Vintage Millinery, Vintage Textile, Copper and Silverwork, Fabric design, Lino Prints
This is a photo-story of my journey into flower pounding or Hapa Zome (the latter term coined by India Flint in her book Eco Colour to describe the process of hammering flowers and leaves into fabric). It was a journey that began quite accidentally for me when in spring 2018 I found what was then a rare pin on pinterest that showed fabric with flowers pounded into its surface. I was immediately struck by the beauty and simplicity of the idea and I still am enthralled by the instant alchemy of that moment of revelation, when the fabric is pulled back and an perfect imprint is visible next to the fragile paper thin plant that has given its ghost away to the textile. At the time I thought it would be a good way to keep the children entertained in the holidays involving as it did a small amount of violence, a hammer and the wild outdoors. Eadlin and Lufian enjoyed it momentarily, but it turned out I enjoyed it more. Two summers later I have found myself a new term to satisfactorily explain the vagrant nature of the colours you can achieve -Flower Ghosts- and have, piled neatly in an antique bookcase in the study, metres and metres of carefully designed painstakingly laboured fabric waiting to be digitised and printed. Hours of work and instinctive design have gone into each piece you see below. Through trial and error I have come to know the flowers that work and the ones that don’t, like the forget-me-not, the blue of which instantaneously turns brown the moment it comes into contact with the weave. I will never forget the disappointment of that brown, sitting next to the pulverized blue of the minature petals. However, I will also not forget the many many more, often most unlikely, flowers and leaves that work so well they still make me gasp when I see them. Some are wild some are not. Most I now cultivate sustainably in the small dye garden I made outside my Shed-studio in February 2019, so I could save the time spent rambling in the the countryside, probably breaking the law, and actually hammer.

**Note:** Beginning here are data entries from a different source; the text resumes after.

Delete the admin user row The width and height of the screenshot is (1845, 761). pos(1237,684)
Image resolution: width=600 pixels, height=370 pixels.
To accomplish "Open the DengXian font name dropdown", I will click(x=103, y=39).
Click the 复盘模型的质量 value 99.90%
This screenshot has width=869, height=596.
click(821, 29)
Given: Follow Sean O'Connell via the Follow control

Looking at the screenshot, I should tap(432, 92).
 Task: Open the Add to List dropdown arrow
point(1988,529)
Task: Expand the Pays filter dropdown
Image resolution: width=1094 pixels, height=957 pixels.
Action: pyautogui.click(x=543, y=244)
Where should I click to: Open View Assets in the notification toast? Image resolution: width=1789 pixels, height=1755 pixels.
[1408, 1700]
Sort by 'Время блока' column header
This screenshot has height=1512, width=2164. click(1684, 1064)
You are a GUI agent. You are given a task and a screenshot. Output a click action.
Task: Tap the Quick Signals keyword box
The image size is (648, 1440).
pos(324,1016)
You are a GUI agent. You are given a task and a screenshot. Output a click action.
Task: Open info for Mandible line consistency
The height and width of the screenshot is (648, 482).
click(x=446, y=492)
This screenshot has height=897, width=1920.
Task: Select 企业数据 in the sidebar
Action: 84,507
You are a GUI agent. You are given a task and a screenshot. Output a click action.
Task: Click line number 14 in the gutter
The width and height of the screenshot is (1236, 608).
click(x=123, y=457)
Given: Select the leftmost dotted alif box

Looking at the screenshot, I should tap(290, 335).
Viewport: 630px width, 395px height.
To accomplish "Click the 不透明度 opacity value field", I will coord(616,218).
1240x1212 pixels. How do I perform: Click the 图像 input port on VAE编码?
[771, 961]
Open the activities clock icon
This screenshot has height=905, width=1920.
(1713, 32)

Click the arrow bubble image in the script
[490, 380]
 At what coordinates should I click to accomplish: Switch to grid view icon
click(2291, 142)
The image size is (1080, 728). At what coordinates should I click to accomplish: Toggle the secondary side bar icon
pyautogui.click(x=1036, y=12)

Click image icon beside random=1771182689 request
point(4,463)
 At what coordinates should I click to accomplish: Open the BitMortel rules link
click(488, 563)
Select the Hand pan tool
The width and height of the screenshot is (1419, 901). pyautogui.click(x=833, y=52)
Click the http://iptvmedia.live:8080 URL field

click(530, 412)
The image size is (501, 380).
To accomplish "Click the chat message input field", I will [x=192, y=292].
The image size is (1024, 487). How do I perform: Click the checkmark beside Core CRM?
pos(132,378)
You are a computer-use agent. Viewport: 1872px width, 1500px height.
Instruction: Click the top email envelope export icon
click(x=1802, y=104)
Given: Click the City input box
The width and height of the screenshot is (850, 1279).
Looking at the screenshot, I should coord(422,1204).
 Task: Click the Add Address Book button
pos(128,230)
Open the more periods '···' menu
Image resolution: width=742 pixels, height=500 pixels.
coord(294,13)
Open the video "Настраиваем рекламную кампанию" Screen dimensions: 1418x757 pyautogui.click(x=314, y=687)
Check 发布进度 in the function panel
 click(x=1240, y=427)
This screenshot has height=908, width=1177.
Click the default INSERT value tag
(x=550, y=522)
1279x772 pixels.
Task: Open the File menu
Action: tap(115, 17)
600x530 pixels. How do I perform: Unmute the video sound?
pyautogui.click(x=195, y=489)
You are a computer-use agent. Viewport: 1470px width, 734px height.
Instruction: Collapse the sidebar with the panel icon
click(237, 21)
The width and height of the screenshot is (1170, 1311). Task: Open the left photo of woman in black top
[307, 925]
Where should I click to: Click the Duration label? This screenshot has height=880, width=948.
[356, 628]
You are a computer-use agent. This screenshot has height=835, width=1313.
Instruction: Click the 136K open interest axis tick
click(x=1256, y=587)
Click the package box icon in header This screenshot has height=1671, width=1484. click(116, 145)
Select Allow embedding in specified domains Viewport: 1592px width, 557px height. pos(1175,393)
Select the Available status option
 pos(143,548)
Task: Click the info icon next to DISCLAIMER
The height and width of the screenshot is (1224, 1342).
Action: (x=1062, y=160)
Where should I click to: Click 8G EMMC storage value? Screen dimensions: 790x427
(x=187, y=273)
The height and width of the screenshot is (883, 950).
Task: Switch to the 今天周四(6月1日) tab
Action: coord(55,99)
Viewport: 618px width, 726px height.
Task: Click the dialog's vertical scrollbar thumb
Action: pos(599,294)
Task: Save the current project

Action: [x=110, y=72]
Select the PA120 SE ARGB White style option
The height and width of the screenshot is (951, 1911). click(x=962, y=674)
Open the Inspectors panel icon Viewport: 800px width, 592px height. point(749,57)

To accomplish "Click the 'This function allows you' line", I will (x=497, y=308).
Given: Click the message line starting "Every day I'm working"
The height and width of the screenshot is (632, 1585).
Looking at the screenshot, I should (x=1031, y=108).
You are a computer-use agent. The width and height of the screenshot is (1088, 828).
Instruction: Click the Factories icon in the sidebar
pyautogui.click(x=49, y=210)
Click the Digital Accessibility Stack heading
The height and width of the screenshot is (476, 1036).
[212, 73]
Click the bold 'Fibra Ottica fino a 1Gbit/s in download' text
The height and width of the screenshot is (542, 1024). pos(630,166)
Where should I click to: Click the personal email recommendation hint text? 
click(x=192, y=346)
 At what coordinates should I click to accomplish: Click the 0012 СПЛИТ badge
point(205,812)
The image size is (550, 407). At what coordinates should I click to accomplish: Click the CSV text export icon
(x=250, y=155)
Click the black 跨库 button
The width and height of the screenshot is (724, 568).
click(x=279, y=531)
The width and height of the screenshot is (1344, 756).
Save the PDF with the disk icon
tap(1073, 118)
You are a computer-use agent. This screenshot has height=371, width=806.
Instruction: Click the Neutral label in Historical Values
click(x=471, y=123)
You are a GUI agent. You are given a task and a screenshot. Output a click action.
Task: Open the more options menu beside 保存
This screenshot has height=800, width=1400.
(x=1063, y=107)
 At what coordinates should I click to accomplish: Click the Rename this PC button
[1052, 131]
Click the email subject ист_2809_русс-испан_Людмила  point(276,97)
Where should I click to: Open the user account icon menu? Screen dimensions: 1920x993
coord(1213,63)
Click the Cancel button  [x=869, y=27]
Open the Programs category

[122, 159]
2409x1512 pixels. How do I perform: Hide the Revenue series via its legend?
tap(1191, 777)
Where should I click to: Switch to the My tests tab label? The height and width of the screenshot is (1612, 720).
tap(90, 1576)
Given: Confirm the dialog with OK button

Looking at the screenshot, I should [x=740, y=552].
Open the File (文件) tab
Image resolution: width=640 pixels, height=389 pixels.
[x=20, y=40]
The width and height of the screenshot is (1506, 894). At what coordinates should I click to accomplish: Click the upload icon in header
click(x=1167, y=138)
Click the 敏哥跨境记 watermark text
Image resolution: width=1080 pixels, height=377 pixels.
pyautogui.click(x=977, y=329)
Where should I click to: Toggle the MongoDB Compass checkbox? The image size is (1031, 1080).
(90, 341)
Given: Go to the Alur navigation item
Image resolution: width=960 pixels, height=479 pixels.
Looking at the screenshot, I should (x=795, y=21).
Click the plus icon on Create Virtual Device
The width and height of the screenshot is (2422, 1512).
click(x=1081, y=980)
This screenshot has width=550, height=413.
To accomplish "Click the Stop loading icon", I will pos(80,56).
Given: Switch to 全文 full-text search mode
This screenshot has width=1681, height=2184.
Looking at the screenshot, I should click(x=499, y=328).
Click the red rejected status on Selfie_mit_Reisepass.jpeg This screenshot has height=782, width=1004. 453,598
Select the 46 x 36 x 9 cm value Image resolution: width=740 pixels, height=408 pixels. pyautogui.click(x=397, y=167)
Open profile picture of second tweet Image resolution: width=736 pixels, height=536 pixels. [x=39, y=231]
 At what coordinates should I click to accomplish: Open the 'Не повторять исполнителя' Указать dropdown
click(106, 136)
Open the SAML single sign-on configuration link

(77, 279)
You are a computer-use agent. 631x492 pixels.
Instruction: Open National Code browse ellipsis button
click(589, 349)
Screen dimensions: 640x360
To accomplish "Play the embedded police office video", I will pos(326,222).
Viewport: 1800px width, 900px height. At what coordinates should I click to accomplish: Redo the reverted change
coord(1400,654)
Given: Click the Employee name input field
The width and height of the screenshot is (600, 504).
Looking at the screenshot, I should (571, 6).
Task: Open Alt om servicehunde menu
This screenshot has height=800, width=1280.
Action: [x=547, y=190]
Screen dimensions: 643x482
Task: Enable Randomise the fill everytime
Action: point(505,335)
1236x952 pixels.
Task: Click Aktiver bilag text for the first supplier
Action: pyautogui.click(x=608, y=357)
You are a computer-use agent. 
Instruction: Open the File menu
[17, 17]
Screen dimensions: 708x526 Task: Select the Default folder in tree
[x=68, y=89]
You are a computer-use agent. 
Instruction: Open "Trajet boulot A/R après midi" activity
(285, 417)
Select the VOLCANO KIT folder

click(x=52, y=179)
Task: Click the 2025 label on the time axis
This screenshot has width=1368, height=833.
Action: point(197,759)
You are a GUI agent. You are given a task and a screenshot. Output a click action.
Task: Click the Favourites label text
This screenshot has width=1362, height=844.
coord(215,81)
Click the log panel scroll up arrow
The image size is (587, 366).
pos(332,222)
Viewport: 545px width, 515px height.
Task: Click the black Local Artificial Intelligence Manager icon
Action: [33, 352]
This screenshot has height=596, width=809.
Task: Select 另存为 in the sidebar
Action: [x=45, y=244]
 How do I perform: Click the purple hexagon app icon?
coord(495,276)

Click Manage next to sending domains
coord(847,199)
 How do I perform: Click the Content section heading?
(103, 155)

Time is of course the issue with this process. It can take up to a week to fill a metre square of calico with colour in this way. My arm aches like a drummers by the time the summer wanes, but it is a happy ache. Time intervenes in another way too because many flowers have a small lifespan and only a short window in which to commit them all to fabric. I spent months looking forward to the London Pride and the Smoke Bush to flower last year, only to be caught immediately in a race to transfer them all to calico. The hammering could be heard all over the village and was not gratefully received in all quarters, but I knew that if I didn’t fix them whilst they bloomed they would be gone, and I would have to wait a whole year before I could use them again. it is only now after two years experience that I can approach the spring with designs in mind before the flowers emerge. Now I know how they behave, how they endure and when they appear, I can begin to imagine design combinations before the winter has even ended that give what I produce in the summer more coherency. It is less spontaneous but still a free process because the individual shape of each flower, stalk and leaf means that there is never a direct replication and what you think you will get is always superceded by something more original than you could have hoped for.